This is our catalog of courses. We will occasionally adjust the course listing to reflect the addition of new courses and the retirement of others.
This valuable course is the first in a two-semester exploration of many topics associated with data science. In many industries – agriculture, medical fields, cyber-security, manufacturing, and more – and from within the small-scale family business to big-data corporations like Google, the availability of data is almost everywhere.
Total classes: 15
Prerequisite: An understanding of algebra is recommended for an understanding of polynomial equations, algebraic reasoning, and problem-solving.
An understanding of matrix mathematics and statistics is helpful but NOT required – they will be discussed in the lectures.
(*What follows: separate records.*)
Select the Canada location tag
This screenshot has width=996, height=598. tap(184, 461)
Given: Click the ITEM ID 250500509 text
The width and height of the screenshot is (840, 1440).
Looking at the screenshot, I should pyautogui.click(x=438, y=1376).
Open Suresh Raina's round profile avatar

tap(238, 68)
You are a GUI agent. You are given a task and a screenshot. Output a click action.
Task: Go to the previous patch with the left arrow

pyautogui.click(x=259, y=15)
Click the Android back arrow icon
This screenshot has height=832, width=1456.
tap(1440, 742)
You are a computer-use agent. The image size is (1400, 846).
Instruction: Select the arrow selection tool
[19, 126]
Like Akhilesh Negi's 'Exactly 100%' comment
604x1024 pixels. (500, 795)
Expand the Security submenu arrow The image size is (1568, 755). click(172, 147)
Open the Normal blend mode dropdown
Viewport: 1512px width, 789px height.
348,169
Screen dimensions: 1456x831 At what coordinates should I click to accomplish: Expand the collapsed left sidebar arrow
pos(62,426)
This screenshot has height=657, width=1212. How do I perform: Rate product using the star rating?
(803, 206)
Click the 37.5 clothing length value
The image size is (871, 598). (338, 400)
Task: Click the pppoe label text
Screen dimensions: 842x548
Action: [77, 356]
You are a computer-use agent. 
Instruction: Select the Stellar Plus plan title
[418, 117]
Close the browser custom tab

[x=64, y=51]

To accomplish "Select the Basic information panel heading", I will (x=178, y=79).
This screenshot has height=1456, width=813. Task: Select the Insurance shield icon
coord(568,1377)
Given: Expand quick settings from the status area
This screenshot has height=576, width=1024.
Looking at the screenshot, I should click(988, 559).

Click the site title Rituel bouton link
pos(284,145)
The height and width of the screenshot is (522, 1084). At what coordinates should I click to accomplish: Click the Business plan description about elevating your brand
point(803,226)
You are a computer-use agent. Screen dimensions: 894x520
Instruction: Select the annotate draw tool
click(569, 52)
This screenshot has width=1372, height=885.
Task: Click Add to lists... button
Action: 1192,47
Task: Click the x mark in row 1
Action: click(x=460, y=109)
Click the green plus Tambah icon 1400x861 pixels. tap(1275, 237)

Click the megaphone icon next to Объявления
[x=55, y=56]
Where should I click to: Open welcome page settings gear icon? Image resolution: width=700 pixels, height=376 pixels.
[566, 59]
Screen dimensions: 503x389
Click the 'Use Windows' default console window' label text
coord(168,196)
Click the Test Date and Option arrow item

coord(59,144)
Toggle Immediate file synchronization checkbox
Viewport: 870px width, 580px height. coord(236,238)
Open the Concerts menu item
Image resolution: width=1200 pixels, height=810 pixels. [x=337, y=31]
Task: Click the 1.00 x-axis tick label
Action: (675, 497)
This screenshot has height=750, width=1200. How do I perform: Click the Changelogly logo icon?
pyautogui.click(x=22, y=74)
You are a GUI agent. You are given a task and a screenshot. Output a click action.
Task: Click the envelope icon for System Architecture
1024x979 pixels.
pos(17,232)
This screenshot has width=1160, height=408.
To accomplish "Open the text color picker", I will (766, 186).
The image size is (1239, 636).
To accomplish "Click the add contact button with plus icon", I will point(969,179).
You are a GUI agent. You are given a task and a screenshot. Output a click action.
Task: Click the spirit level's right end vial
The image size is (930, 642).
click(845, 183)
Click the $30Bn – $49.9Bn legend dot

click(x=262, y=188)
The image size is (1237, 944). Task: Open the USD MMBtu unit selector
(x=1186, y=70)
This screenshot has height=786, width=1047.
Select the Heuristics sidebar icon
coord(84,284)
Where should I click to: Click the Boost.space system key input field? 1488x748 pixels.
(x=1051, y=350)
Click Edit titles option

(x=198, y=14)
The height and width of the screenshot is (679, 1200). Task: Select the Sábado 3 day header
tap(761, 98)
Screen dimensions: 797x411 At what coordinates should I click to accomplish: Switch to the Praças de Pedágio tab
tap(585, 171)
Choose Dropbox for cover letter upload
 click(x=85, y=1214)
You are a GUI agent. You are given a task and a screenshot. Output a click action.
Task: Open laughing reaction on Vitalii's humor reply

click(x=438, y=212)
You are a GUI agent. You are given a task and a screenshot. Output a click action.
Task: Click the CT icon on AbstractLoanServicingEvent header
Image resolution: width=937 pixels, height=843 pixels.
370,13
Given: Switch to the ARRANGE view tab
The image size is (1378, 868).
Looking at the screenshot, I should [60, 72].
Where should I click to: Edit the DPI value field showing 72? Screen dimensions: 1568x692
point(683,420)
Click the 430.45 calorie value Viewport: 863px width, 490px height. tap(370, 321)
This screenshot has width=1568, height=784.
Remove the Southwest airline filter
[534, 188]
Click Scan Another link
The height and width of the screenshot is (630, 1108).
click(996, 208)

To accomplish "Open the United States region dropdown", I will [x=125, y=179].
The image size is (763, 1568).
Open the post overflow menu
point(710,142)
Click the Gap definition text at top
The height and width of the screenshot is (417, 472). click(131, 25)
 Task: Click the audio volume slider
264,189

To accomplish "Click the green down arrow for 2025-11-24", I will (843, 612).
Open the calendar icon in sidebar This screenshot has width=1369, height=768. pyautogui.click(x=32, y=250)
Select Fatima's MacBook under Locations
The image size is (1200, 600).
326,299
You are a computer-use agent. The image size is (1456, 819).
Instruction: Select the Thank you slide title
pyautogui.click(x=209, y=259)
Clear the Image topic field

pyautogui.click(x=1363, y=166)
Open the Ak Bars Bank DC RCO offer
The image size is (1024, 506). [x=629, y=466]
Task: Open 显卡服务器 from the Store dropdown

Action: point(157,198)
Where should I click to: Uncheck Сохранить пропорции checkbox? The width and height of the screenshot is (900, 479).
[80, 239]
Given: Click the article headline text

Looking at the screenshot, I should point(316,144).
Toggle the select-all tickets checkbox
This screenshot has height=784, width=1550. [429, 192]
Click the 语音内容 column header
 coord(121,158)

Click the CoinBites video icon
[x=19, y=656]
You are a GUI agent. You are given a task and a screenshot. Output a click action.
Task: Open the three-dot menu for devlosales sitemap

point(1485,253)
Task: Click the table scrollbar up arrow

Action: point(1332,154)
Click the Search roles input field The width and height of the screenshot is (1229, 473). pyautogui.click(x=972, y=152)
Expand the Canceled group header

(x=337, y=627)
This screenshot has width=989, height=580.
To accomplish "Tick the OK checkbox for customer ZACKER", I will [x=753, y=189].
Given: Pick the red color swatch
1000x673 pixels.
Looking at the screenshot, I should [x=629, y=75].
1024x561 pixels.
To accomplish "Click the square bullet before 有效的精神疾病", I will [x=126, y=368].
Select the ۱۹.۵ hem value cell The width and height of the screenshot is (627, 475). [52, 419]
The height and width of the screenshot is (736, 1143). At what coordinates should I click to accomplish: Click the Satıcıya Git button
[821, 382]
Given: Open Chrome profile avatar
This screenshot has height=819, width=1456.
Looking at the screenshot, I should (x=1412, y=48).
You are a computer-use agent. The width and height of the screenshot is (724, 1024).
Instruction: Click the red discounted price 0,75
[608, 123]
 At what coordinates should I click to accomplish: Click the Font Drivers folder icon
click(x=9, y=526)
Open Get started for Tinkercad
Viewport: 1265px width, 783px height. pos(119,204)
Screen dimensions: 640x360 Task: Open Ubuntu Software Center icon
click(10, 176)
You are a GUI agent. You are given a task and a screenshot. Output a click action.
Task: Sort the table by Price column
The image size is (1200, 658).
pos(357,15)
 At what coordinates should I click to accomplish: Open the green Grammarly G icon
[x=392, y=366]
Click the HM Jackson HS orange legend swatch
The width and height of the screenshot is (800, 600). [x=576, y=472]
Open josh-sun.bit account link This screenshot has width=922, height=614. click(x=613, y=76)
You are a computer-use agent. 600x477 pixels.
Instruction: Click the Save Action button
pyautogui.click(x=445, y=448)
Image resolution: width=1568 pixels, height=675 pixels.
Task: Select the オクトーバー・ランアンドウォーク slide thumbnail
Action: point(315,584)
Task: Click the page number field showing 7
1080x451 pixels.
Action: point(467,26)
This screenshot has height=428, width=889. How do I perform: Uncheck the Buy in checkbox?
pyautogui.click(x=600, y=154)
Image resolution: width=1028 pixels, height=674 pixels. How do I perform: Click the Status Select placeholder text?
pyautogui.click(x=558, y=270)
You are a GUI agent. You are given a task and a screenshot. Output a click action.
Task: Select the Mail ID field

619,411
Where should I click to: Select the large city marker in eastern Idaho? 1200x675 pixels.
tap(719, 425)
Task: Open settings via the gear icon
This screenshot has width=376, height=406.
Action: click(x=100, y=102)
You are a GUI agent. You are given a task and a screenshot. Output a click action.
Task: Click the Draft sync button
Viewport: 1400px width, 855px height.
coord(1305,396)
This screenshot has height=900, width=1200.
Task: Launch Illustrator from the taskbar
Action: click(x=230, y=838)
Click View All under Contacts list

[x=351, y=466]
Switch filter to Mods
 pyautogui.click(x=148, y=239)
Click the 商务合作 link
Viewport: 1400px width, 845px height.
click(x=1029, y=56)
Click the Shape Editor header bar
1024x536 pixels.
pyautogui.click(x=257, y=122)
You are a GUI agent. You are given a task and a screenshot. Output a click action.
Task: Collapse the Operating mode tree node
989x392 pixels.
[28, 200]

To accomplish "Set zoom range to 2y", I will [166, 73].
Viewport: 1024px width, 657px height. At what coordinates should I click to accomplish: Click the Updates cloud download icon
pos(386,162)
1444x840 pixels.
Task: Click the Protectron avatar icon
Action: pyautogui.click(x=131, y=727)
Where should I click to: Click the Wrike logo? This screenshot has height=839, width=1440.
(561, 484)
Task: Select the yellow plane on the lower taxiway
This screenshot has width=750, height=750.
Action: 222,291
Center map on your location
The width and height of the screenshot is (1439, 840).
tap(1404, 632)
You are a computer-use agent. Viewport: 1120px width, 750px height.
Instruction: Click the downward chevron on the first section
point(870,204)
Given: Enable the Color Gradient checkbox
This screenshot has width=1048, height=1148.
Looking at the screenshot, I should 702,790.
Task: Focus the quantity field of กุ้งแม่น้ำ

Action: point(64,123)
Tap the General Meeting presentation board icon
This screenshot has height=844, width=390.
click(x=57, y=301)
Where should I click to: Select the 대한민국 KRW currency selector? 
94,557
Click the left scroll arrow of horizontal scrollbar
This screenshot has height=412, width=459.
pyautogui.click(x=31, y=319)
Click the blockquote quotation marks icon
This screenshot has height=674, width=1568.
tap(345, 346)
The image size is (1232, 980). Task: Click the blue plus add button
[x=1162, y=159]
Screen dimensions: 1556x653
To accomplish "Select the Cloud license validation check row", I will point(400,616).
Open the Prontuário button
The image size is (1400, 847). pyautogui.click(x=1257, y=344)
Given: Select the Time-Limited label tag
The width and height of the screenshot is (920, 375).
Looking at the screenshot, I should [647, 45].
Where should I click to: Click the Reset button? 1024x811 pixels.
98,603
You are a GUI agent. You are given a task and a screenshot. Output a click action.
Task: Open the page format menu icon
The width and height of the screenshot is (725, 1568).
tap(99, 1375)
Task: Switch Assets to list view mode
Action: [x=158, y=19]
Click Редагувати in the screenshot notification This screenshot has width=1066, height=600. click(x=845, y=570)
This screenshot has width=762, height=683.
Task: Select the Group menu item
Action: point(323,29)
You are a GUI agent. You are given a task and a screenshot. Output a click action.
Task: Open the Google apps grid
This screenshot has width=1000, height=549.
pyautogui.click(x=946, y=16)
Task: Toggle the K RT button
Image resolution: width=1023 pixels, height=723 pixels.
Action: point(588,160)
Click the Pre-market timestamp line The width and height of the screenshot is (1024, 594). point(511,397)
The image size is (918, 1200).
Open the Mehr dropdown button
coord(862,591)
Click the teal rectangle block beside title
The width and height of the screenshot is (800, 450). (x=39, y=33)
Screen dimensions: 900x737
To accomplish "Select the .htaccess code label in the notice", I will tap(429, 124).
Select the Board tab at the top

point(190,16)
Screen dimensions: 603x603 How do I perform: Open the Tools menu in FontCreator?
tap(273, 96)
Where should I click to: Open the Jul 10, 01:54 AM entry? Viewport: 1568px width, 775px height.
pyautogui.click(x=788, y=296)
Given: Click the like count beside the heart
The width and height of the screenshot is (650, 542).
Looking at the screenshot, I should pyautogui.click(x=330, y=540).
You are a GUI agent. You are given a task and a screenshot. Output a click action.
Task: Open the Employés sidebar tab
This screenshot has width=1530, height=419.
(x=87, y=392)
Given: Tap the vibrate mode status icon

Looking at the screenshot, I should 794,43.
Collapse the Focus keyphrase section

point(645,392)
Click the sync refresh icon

Previous computer programming experience — Python programming preferred but other programming languages are acceptable. Computer Programming 101 (available as a recorded course through Unlimited Access) and/or Introduction to Computer Science (also available as a recorded course through Unlimited Access) would provide sufficient prerequisite experience. Much of the analysis will take place using Python-based computer programs.
General familiarity with computers including the ability to open applications, use menu-driven commands, and type using the keyboard so that the emphasis of the lessons is on specific programming assignments and related data-science topics
Suggested grade level: 9th to 12th
Suggested credit: One full semester Computer Science or Math
This valuable course is the first in a two-semester exploration of many topics associated with data science. In many industries – agriculture, medical fields, cyber-security, manufacturing, and more – and from within the small-scale family business to big-data corporations like Google, the availability of data is almost everywhere. The ability to work with that data to gain insights into correlations, the visualization of that data in a variety of charts and plots, to be able to identify data that appears to be an outlier from the larger dataset and/or from the trends, and to predict future outcomes based upon variable inputs, these are all just some of the ways that data is used to assist people in determining valuable insights in otherwise chaotic and disconnected pieces of information.
Because data science can be applied to so many working environments, the study of it is no longer just limited to those who are interested in a career in Information Technology (IT). Data science is becoming one of the fastest growing professional careers available because of its ability to find a “home” in so many industries.
Topics subject to minor changes. Topics will be interspersed throughout lectures and will span multiple weeks.
What is it?
Who uses it?
Workflows and methodologies used by data scientists
Python programming for data science
The development environment (Anaconda, Jupyter Notebooks, and Spyder)
Review of Python programming fundamentals and Python data types (variables, lists, dictionaries, etc.)
Python functions and some of the Python modules we will be using (Pandas, NumPy, scikit-learn, and more)
Exploring data sets of various types (sales data, website visitor logs, user profile data, etc.)
Cleaning “dirty” datasets
Review of (or introduction to) statistical math methods
Data visualization in Python and spreadsheet applications
Course Materials: All course materials are to be provided by the professor. Software to be installed — Anaconda (https://www.anaconda.com) with Python 2.7 version (NOT Anaconda with Python 3.x version) which is available for Windows, Mac, and Linux operating systems. Within Anaconda, ensure that the Jupyter Notebook and Spyder add-in applications are installed. The open source Anaconda Distribution is the easiest way to do Python data science and machine learning.
Homework: Computer-generated quizzes, at-home analytical exercises, and exploration of methodologies applied towards items of personal interest. Spreadsheet applications like Microsoft Excel and/or Open Office (https://www.openoffice.org) may also be utilized. Students can expect 2-6 hours of studies outside of class depending upon their proficiency with programming in Python and their previous familiarity with algebra, matrix mathematics, and statistics. If some of the math is new, then naturally there’s time that would need to be spent on learning math before it can be effectively programmed.